Written by Colin Cotterill
Review by Sarah Bower

This is the fourth in Cotterill’s much-praised series about Dr. Siri Paiboun, national coroner of The People’s Democratic Republic of Laos, first introduced to readers in the best-selling The Coroner’s Lunch. When a blind, retired dentist is run over and killed, it looks like a straightforward job for Dr. Siri and his team, until he finds a letter in the dead man’s pocket, encrypted and written in invisible ink. The coroner’s subsequent investigation tests long friendships, re-awakens an old romance, and leads to a surprise marriage which is possibly—or possibly not—the one foreseen by Auntie Bpoo, the transvestite fortune teller who plies her trade outside the Aeroflot office.

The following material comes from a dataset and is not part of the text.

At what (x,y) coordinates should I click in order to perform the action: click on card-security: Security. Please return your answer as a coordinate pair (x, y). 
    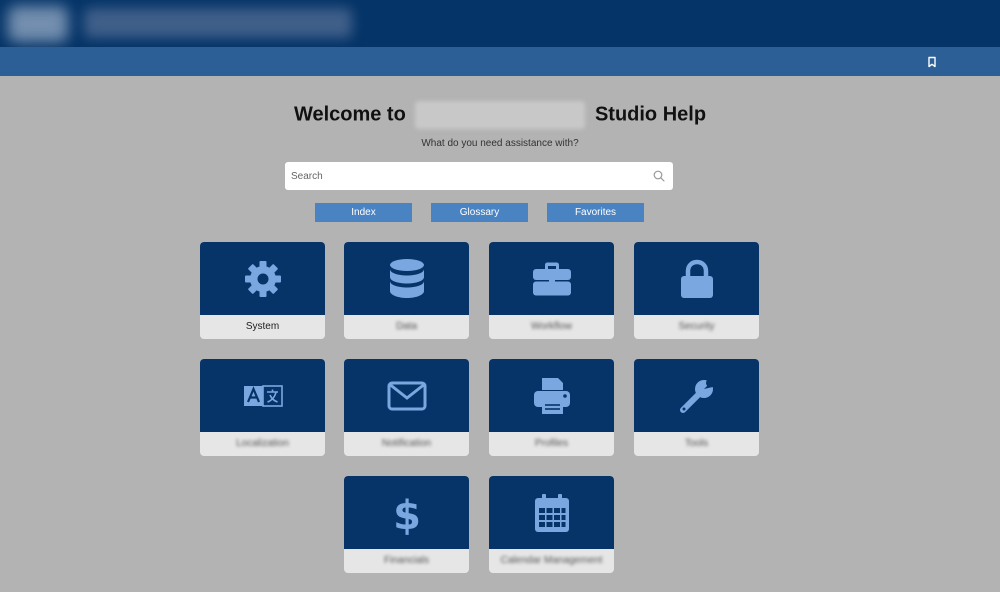
    Looking at the image, I should click on (696, 290).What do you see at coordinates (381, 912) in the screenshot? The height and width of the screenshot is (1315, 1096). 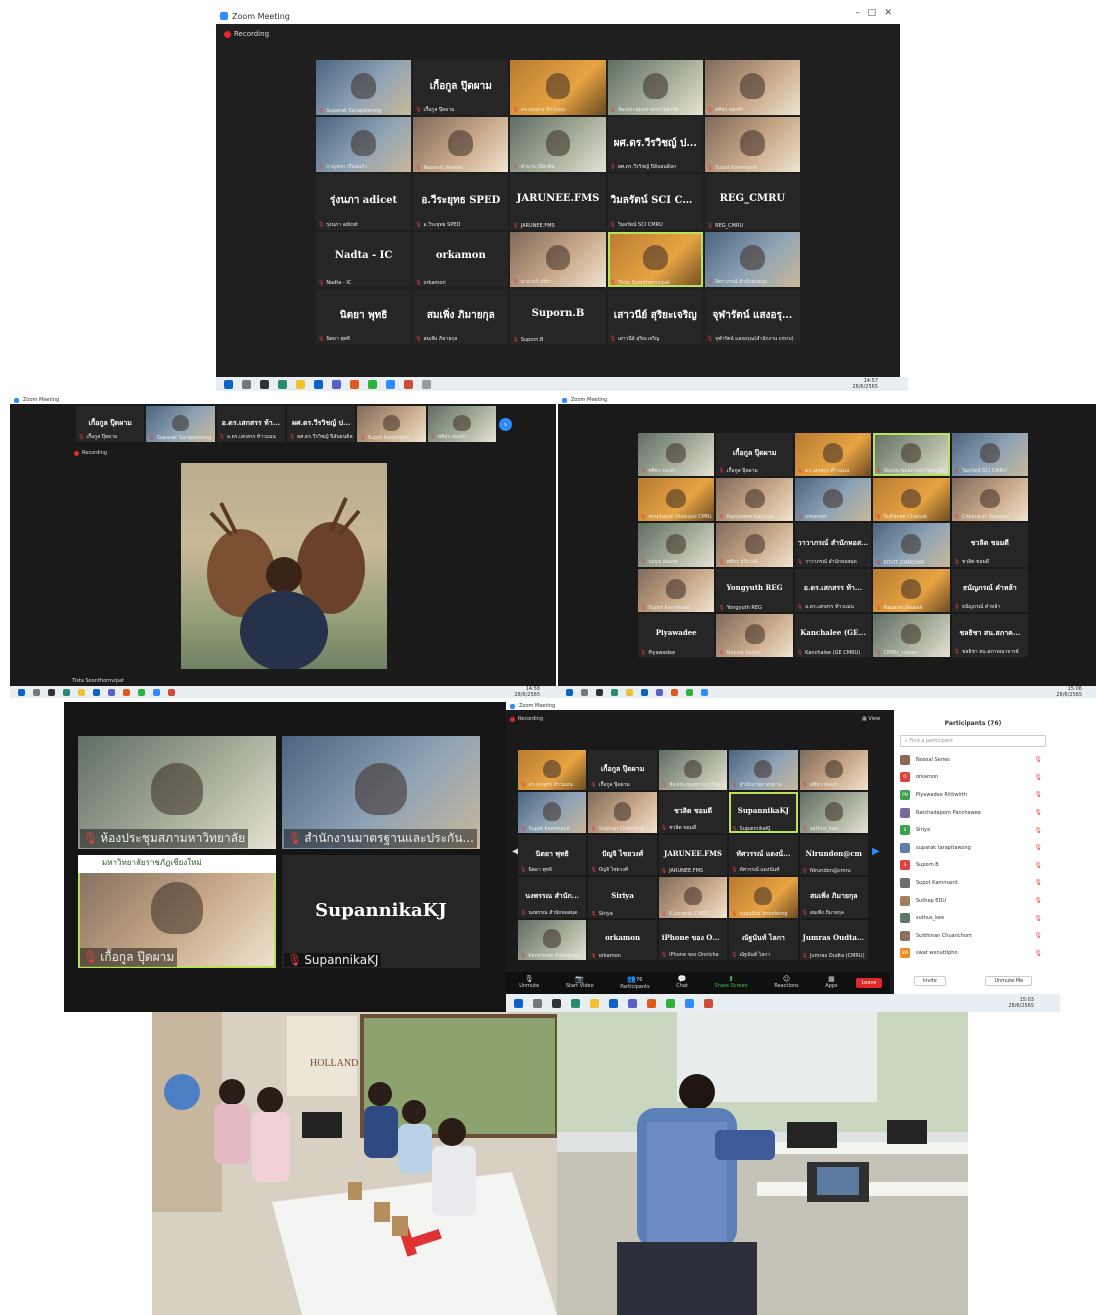 I see `participant-tile: SupannikaKJ 🎙 SupannikaKJ` at bounding box center [381, 912].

The novel is set in 1977, and Cotterill displays a sound grasp of the complex politics of South-East Asia at the time as well as telling an entertaining story full of wonderful characters who, while excessive and eccentric, always avoid falling into caricature thanks to Cotterill’s skilful and subtle development of their interior lives. I found the plot a little on the thin side, but this was more than compensated by the unfolding of Dr. Siri’s equivocal relationship with his past, with communism and with patriotism. Beneath the good beach reading froth this novel grapples with serious and absorbing questions about the relationship between the individual and the state, and about what comes to fill the vacuum left by the pulling out of a colonial power. There is also some very fine writing, particularly about the weather. Cotterill himself lives in Thailand and clearly has a feel for the tropical climate and the talent to convey it almost physically on the page.

Although Cotterill has been compared with Alexander McCall Smith, I think this does scant justice to his abilities. This is the first of his novels I have read and I shall certainly be looking out for the previous three in the series. A lovely read—entertaining, thoughtful and full of style. Recommended.